§ **WHAT IS NEEDED**: Given the listing below, write out exactly the lines starting with the line that has "Open the Bookmarks menu" and going on through the line that has "You are a computer-use agent. This", both kept.

§ **INFORMATION**:
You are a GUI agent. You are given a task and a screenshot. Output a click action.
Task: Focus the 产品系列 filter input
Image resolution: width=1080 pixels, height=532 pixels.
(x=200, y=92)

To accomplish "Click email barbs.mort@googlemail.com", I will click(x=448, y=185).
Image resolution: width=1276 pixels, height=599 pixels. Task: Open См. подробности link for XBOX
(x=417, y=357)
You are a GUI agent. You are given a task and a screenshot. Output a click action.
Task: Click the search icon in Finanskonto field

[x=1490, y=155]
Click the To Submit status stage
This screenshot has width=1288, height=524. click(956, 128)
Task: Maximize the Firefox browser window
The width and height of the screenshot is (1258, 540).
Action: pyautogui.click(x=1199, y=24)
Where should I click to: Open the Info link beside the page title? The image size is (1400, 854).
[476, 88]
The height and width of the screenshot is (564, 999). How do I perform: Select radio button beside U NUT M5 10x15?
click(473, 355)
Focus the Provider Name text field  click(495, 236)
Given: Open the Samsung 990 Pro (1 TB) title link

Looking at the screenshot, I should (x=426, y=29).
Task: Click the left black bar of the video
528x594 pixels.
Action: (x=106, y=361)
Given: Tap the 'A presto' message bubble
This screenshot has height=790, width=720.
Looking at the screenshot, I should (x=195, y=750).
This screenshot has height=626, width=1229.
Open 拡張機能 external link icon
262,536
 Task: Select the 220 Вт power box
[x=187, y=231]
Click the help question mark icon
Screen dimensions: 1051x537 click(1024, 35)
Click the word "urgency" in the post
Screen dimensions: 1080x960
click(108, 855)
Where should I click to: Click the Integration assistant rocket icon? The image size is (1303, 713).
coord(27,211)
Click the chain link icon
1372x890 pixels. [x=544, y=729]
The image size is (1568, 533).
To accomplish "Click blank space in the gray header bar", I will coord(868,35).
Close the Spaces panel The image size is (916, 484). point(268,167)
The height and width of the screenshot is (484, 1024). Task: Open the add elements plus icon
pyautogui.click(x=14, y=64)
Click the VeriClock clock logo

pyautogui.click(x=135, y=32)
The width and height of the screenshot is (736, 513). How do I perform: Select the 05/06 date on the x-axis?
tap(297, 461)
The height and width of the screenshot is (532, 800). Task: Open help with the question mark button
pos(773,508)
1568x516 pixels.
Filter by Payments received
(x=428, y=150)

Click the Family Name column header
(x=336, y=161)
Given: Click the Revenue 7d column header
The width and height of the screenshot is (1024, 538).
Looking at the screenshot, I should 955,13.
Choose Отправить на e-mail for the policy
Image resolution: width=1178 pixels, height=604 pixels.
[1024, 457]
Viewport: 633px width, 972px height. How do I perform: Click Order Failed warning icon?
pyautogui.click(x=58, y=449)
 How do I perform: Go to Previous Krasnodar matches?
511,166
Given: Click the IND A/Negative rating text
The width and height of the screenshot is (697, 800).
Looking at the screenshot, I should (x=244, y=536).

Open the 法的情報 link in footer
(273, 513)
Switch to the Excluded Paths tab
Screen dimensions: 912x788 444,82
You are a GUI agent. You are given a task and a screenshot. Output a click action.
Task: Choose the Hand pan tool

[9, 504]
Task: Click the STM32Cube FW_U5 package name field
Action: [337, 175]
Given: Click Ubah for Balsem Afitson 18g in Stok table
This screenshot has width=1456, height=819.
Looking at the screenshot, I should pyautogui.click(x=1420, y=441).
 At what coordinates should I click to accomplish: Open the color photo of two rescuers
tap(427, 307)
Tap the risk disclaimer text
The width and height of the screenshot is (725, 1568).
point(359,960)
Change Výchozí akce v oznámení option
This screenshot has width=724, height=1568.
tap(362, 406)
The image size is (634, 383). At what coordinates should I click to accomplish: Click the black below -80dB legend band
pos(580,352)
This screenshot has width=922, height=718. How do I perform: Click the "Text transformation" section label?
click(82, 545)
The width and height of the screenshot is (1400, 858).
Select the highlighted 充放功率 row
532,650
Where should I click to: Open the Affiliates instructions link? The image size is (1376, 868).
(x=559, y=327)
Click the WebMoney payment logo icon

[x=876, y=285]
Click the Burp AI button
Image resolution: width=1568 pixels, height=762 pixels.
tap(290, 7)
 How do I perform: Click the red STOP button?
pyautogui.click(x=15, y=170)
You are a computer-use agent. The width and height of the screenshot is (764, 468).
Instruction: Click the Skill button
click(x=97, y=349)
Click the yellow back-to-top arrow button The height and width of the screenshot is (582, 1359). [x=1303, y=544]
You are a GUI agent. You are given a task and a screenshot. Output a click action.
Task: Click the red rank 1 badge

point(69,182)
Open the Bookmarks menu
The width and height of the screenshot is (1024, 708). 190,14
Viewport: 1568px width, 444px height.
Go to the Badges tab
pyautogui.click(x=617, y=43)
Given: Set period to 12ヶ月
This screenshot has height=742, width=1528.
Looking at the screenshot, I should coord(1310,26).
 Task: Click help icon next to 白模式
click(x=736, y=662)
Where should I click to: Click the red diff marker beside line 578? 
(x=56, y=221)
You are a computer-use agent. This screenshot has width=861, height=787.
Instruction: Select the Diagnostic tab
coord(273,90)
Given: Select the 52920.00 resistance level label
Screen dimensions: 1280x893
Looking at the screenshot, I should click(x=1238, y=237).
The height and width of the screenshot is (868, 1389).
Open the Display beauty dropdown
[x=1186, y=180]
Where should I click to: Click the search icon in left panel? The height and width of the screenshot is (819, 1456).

§ **EXERCISE RESULT**:
Open the Bookmarks menu
The width and height of the screenshot is (1024, 708). 190,14
Viewport: 1568px width, 444px height.
Go to the Badges tab
pyautogui.click(x=617, y=43)
Given: Set period to 12ヶ月
This screenshot has height=742, width=1528.
Looking at the screenshot, I should coord(1310,26).
 Task: Click help icon next to 白模式
click(x=736, y=662)
Where should I click to: Click the red diff marker beside line 578? 
(x=56, y=221)
You are a computer-use agent. This screenshot has width=861, height=787.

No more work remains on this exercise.